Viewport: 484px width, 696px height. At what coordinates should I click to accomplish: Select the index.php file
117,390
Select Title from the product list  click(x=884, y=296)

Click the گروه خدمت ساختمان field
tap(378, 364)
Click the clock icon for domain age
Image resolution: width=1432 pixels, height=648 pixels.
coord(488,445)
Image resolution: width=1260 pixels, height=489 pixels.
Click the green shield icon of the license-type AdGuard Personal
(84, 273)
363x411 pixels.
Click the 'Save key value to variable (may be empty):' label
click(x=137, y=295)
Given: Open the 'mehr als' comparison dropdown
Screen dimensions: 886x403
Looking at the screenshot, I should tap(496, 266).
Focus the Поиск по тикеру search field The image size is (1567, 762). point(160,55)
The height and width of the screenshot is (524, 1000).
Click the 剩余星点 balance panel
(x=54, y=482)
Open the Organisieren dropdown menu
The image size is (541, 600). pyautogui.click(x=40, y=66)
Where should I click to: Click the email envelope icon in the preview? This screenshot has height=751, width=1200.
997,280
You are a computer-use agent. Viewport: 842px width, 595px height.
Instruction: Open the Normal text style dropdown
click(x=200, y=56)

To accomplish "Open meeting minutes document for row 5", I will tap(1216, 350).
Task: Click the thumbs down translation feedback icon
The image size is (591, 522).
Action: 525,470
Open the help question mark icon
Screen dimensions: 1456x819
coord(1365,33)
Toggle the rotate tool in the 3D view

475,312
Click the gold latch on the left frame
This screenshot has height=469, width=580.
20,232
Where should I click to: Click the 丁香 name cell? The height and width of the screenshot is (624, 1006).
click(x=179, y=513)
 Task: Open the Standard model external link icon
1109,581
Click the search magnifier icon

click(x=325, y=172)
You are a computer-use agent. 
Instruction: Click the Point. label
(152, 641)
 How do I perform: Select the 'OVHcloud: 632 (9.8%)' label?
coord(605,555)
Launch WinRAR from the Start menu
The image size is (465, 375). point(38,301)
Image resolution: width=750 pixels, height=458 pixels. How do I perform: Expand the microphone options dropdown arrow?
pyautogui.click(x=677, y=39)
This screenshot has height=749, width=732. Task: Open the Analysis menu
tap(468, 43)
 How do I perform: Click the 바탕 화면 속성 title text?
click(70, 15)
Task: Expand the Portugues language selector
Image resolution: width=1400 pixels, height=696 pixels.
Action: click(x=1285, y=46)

+ + + + + + +

→ Activity:
Retype all the material exactly, missing nothing.

→ Worked solution:
Viewport: 484px width, 696px height. At what coordinates should I click to accomplish: Select the index.php file
117,390
Select Title from the product list  click(x=884, y=296)

Click the گروه خدمت ساختمان field
tap(378, 364)
Click the clock icon for domain age
Image resolution: width=1432 pixels, height=648 pixels.
coord(488,445)
Image resolution: width=1260 pixels, height=489 pixels.
Click the green shield icon of the license-type AdGuard Personal
(84, 273)
363x411 pixels.
Click the 'Save key value to variable (may be empty):' label
click(x=137, y=295)
Given: Open the 'mehr als' comparison dropdown
Screen dimensions: 886x403
Looking at the screenshot, I should tap(496, 266).
Focus the Поиск по тикеру search field The image size is (1567, 762). point(160,55)
The height and width of the screenshot is (524, 1000).
Click the 剩余星点 balance panel
(x=54, y=482)
Open the Organisieren dropdown menu
The image size is (541, 600). pyautogui.click(x=40, y=66)
Where should I click to: Click the email envelope icon in the preview? This screenshot has height=751, width=1200.
997,280
You are a computer-use agent. Viewport: 842px width, 595px height.
Instruction: Open the Normal text style dropdown
click(x=200, y=56)

To accomplish "Open meeting minutes document for row 5", I will tap(1216, 350).
Task: Click the thumbs down translation feedback icon
The image size is (591, 522).
Action: 525,470
Open the help question mark icon
Screen dimensions: 1456x819
coord(1365,33)
Toggle the rotate tool in the 3D view

475,312
Click the gold latch on the left frame
This screenshot has height=469, width=580.
20,232
Where should I click to: Click the 丁香 name cell? The height and width of the screenshot is (624, 1006).
click(x=179, y=513)
 Task: Open the Standard model external link icon
1109,581
Click the search magnifier icon

click(x=325, y=172)
You are a computer-use agent. 
Instruction: Click the Point. label
(152, 641)
 How do I perform: Select the 'OVHcloud: 632 (9.8%)' label?
coord(605,555)
Launch WinRAR from the Start menu
The image size is (465, 375). point(38,301)
Image resolution: width=750 pixels, height=458 pixels. How do I perform: Expand the microphone options dropdown arrow?
pyautogui.click(x=677, y=39)
This screenshot has height=749, width=732. Task: Open the Analysis menu
tap(468, 43)
 How do I perform: Click the 바탕 화면 속성 title text?
click(70, 15)
Task: Expand the Portugues language selector
Image resolution: width=1400 pixels, height=696 pixels.
Action: click(x=1285, y=46)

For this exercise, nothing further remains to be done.